Steueroasen in Deutschland?

Auf Initiative des Landes Nordrhein-Westfalen hat der Bundesrat am 4.11.2016 eine Entschließung gefasst, mit welcher künftig Gestaltungsmodelle mit dem Ziel der Minderung der Gewerbesteuer mittels Lizenzzahlungen verhindert werden sollen.
Mit der Entschließung wird die Bundesregierung aufgefordert gesetzgeberische Maßnahmen zu ergreifen, die eine künstliche Reduzierung der Gewerbesteuer verhindern können. Hintergrund sind in der Praxis aufgetretene Gestaltungsmodelle, bei denen Unternehmen Lizenzzahlungen dazu nutzen, um Gewinne innerhalb Deutschlands in Gemeinden mit sehr niedrigen Hebesätzen zu verschieben und so ihre Gesamtbelastung mit Gewerbesteuer im Konzern mindern.

Im Kern funktioniert die steuerliche Gestaltung wie folgt:

Das “geistige Eigentum“ eines Betriebs, z. B. Patente, Markenrechte bzw. Lizenzen, wird steuerneutral zum Buchwert auf eine zu diesem Zweck gegründete Tochter-Personen-gesellschaft (die sog. Lizenzgesellschaft) übertragen. Die Lizenzgesellschaft hat ihren Gewerbebetrieb in einer Gemeinde mit einem niedrigen Hebesatz, z. B. Mindesthebesatz von 200 %. Sie überlässt die übertragenen Rechte der operativ tätigen Konzerngesellschaft (sog. Produktionsgesellschaft) zur Nutzung und erhält im Gegenzug Lizenzzahlungen. Die Zahlungen mindern den Gewinn der Produktionsgesellschaft und damit deren Gewerbesteuerbelastung, die sich z. B. aus einem Hebesatz von 400 % errechnet.

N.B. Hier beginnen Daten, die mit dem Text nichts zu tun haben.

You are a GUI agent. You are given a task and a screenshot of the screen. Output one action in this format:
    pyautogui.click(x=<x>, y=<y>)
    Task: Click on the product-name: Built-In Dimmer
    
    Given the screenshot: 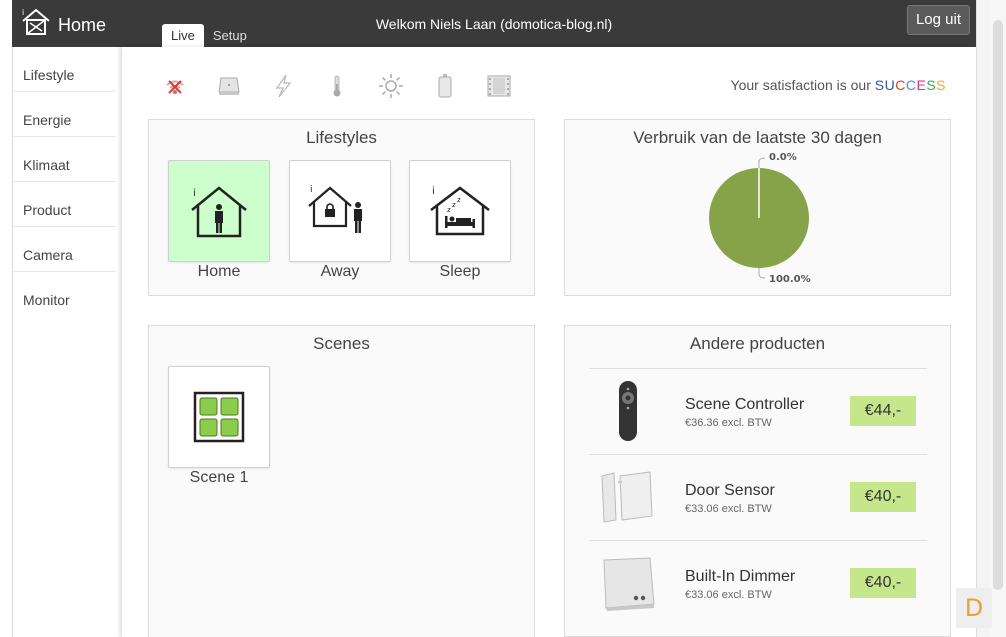 What is the action you would take?
    pyautogui.click(x=740, y=576)
    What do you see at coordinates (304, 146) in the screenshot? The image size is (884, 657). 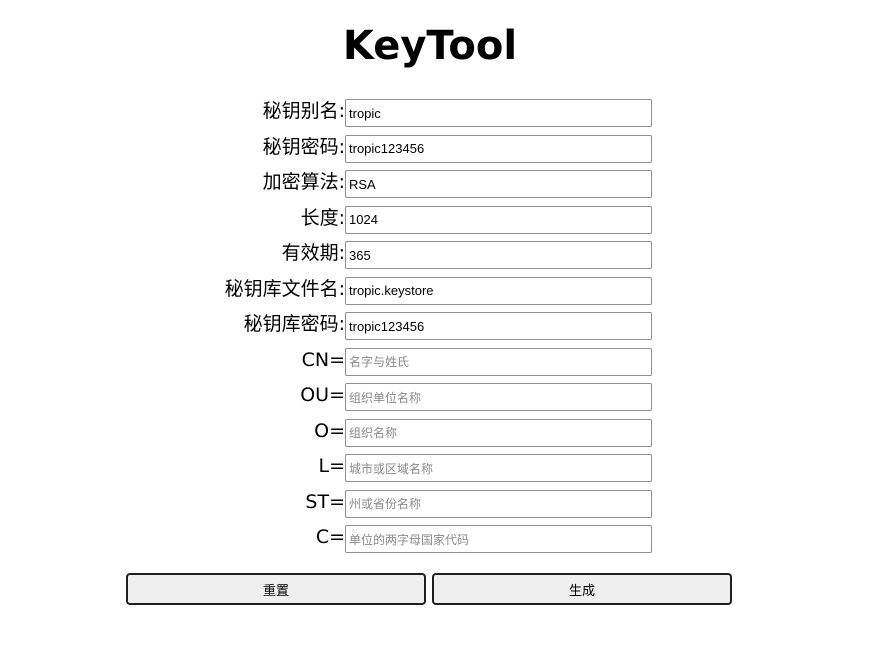 I see `key-password-label: 秘钥密码:` at bounding box center [304, 146].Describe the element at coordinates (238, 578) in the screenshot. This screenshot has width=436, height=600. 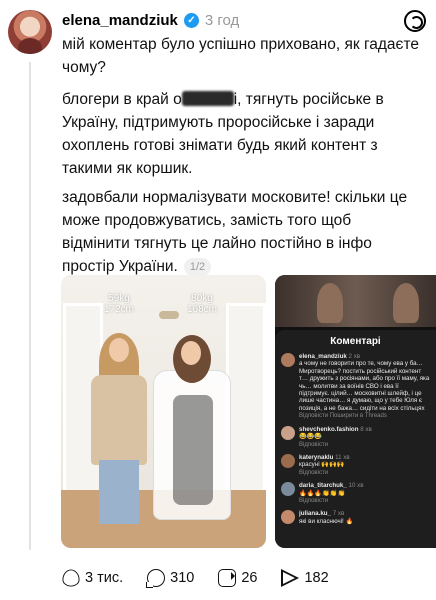
I see `repost-button: 26` at that location.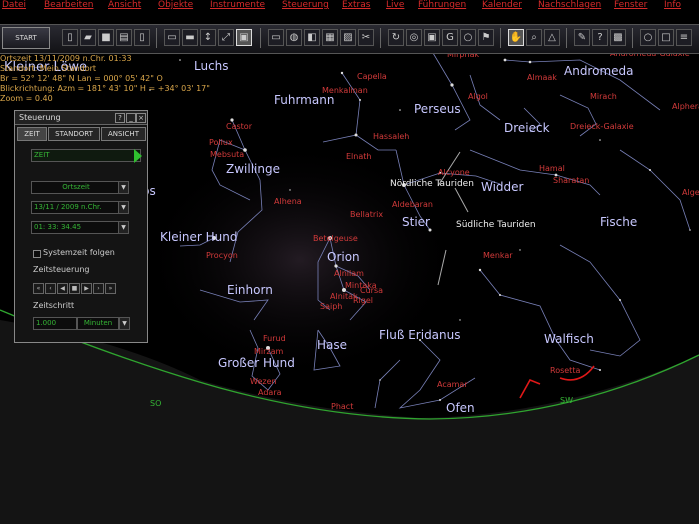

Ähnliche Gestaltungen waren bisher vor allem global anzutreffen und basieren regelmäßig auf die Zwischenschaltung einer Gesellschaft in einer sog. Steueroase. Dieses Grundmodell ist nunmehr auch innerhalb Deutschland und nur für die Gewerbesteuer attraktiv geworden. Gewerbesteuerlich relevanter Gewinn wird “künstlich“ in eine Gemeinde mit niedrigem Hebesatz verlagert; diese Gemeinde kann man analog als “Gewerbesteueroase“ bezeichnen.

Doch nicht nur die laufende Gewerbesteuerbelastung wird oftmals halbiert. Auch die zu Buchwert übertragenen stillen Reserven der übertragenen Wirtschaftsgüter sind in die „Gewerbesteueroase“ gewandert. Damit ist auch insoweit potenzielles Steuersubstrat verlagert worden.

Da die Lizenzgesellschaft keine außer der Nutzungsüberlassung keine wirtschaftliche Tätigkeit ausübt, bleiben die Belastungen durch die Produktionsgesellschaft in der bisherigen Gemeinde, welche entsprechende Infrastruktur vorhalten muss, aber keine adäquaten Steuereinnahmen erhält.
Grund genug für die Bundesländer Maßnahmen gegen solche steueroptimierenden Gewinnverlagerungen zu fordern. Eine Verteilung des Besteuerungssubstrats soll zwischen Gemeinden in angemessener Weise erfolgen.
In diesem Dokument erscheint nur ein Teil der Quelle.